Wednesday, September 21, 2011


I was in court Saturday morning at 7 AM.

Spelling--it's important. That should have been "on" court Saturday morning at 7 AM.

Eli 10.1, in his well-known role as sports tourist, discovered tennis this summer. He was in morning clinics for two weeks, and emerged ready to learn. We've been playing two or three days a week since then.

Much to your surprise, I actually played tennis at a decently high level back in the day, and I was also an instructor. So tennis is one of the few sports where I can give him quality instruction.

Tennis is a simple game. Well, most sports are, once you strip them down to their basic building blocks. For tennis, the basic building blocks are grip, footwork, and racquet position at the end of the backswing.

Well, and one more thing: seeing the ball clearly. It's so easy in tennis to think so much about what you want to do that you don't really see the ball. When you do, though--when you absolutely see it--your brain is overloaded with data, good data, and there's no room to think.

Like everything else, Eli is a quick student.

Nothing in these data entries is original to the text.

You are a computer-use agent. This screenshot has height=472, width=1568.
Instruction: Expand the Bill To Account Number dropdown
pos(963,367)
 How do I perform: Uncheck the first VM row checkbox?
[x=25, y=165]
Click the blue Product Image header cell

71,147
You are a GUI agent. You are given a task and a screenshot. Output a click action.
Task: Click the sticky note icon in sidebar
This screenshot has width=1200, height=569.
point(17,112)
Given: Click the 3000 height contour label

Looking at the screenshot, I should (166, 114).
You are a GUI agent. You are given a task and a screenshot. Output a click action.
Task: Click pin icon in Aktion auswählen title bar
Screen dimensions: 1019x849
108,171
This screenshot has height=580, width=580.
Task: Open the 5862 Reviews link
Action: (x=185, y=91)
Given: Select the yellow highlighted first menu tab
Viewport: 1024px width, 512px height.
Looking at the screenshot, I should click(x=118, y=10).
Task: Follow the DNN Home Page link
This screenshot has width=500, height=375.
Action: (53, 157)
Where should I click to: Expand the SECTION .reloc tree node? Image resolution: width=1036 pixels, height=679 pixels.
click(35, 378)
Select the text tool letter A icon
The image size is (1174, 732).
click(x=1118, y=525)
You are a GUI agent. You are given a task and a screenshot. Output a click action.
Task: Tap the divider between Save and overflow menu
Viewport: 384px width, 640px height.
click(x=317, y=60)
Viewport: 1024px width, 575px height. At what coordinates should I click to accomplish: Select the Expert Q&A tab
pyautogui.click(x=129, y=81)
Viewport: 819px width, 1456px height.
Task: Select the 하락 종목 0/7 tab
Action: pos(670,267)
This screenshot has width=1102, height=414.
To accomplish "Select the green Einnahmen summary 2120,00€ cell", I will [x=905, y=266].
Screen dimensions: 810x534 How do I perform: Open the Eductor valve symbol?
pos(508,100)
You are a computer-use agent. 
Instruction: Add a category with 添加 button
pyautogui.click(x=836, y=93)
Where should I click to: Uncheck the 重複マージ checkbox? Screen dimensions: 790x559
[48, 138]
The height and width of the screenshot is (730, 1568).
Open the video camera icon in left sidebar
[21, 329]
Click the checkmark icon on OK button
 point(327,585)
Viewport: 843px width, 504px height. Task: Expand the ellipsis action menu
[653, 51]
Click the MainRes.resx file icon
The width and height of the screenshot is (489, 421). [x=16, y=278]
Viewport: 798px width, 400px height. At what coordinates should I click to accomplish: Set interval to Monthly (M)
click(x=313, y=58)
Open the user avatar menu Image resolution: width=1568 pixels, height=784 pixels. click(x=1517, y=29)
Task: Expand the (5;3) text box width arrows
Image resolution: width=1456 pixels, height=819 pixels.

Literally--he's the fastest player I've ever seen at his age. And it took him less than a month to hit topspin on both sides. Powerful forehand. Lovely and powerful two-handed backhand.

When we first started playing together, I'd feed him a couple of hoppers of balls (about 150 shots) to work on a particular technique, then we'd play. Two months ago, I fed him continuously keep the rallies going. Now, he hits so hard and so aggressively that I'm often forced to just return the ball defensively.

It's still 6-0 almost every set, but it's different. Points are pretty fiercely contested, and I don't feed him very often. Like I said, I'm not a slouch in this particular sport, and he'll be beating me within two years.

Which is great.

I tried something with him that I wish I had thought of to do when I taught kids before. Basically, I never told him that anything was hard. To him, everything is easy after he learns the mechanics, and the mechanics are always simple. So he has no idea that he's not supposed to be absolutely ripping a two-handed backhand after only a few lessons and less than a few thousand balls. He just does it.

Even better, playing tennis ties into every sport he wants to play. It's a short burst game, just like flag football or playing goalie in hockey.

If you're wondering when he has time to play, it's basically 7 AM on Saturday and Sunday. Plus, one ridiculous day during the week when he'll practice flag football for two hours (or have a game), then walk directly over to the tennis courts across from his school, where we'll play for another hour.

The funny thing is that I never drive any of this. It's actually killing me to play this much tennis, because it's high impact, and my body is no longer friends with short burst sports. But he loves it so much that it's impossible not to get swept up by his enthusiasm engine.

Actually, if I could pick one thing about Eli that was my favorite, I think it would be his enthusiasm. He's just this skinny little kid with a giant-sized enthusiasm for life.

That enthusiasm has changed my life, too.